Fake IT is already inside our businesses. It’s in websites, apps, cloud setups, cybersecurity projects, digital transformations, and every screen in between. The line between fake and real has blurred, but the expertise has not caught up.
Here’s our humble opinion: real IT should be more present in business decisions, because fake IT is already more present in what we call “professional IT services.”
1. Trust is earned through simplicity
Fake IT creates confusion without asking permission. It hides behind walls of jargon, WordPress free templates dressed up as “enterprise solutions,” and buzzwords that sound impressive but mean nothing. Real IT earns trust by speaking plainly and showing exactly how something works. That’s why so much fake IT is ignored or quietly regretted the moment the invoice arrives.
2. Delivery is the real channel
We don’t remember vendors because of polished proposals or fancy slide decks. We remember them because the system actually worked, on time and on budget. That’s the real IT layer, and it’s missing too often from agencies that promise the world but deliver excuses.
3. Simplicity beats obfuscation
Real IT can be direct. It does not need to pretend a simple integration is “highly complex infrastructure” just to justify the price. Fake IT still confuses terminology volume with competence, drops acronyms, claims “it’s not that easy,” and gets defensive when a real engineer asks technical questions. Real professionals explain.
4. Conversations can be collaborative
Fake experts are everywhere: discovery calls, RFPs, technical audits, support tickets.
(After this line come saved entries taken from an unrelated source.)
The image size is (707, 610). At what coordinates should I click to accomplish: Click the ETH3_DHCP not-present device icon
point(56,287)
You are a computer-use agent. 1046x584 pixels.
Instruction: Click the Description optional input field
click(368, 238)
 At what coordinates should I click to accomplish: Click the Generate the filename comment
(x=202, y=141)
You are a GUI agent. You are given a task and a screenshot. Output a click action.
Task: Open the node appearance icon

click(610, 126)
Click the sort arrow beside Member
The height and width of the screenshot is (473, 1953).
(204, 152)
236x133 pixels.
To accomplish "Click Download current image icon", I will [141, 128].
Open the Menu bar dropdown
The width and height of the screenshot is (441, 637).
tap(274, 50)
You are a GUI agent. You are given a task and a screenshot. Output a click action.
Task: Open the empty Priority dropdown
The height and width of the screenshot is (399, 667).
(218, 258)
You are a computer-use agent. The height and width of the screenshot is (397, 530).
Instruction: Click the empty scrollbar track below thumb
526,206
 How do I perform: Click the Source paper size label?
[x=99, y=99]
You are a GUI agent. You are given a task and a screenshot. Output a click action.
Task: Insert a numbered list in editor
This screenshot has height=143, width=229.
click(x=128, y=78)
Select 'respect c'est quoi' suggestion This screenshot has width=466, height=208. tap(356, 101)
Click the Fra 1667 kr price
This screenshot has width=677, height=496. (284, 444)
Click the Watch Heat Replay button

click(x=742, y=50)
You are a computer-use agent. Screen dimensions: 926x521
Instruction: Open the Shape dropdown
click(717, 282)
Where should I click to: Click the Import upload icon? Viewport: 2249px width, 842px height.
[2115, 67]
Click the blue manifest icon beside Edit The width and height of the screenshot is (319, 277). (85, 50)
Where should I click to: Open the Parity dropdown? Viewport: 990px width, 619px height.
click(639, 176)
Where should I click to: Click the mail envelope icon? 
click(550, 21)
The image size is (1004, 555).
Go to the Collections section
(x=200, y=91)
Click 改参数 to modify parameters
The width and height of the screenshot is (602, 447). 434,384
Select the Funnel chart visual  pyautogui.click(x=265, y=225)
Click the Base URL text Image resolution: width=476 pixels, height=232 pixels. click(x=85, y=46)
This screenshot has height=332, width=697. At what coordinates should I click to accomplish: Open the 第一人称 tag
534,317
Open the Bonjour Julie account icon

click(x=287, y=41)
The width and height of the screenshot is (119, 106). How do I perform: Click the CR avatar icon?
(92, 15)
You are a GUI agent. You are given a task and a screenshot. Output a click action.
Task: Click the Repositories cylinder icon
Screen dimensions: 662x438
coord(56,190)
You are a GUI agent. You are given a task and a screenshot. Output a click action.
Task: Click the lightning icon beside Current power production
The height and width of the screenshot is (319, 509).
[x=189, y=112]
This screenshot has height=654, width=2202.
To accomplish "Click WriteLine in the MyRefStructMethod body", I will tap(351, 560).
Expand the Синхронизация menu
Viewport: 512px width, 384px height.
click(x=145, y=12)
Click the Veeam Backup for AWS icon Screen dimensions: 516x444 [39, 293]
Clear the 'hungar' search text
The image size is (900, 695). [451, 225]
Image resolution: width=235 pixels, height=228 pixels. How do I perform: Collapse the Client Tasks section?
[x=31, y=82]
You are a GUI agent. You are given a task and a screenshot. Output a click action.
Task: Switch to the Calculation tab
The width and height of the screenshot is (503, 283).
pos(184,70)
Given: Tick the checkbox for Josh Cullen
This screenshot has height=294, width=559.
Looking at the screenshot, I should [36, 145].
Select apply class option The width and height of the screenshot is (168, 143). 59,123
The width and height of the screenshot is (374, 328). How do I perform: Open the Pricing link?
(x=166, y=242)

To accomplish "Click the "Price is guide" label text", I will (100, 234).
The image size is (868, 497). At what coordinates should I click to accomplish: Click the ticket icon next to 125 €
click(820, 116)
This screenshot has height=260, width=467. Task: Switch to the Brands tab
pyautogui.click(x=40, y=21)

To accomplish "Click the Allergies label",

When they have to speak with an actual IT professional, they dodge specifics or suddenly “cannot do that” with a clumsy justification. Real IT treats every discussion like a partnership. It says, “Here’s exactly how we can do it, here’s the timeline, and here’s the investment.” No smoke, no mirrors, just clarity.
5. Because businesses want solutions, not more barriers
Fake IT gives clients a reason to feel stuck. It pretends everything is more complicated than it is, blocks your progress with vague warnings, and leaves you wondering if you are the problem. Real IT gives people a reason to move forward confidently. It focuses on outcomes instead of obstacles. The result is not just working technology, but a better business experience.
If fake IT is already inside our companies, then real IT has every right to be in our decisions. The future is not more defensive, jargon-filled IT. It’s more transparent, honest, and effective IT.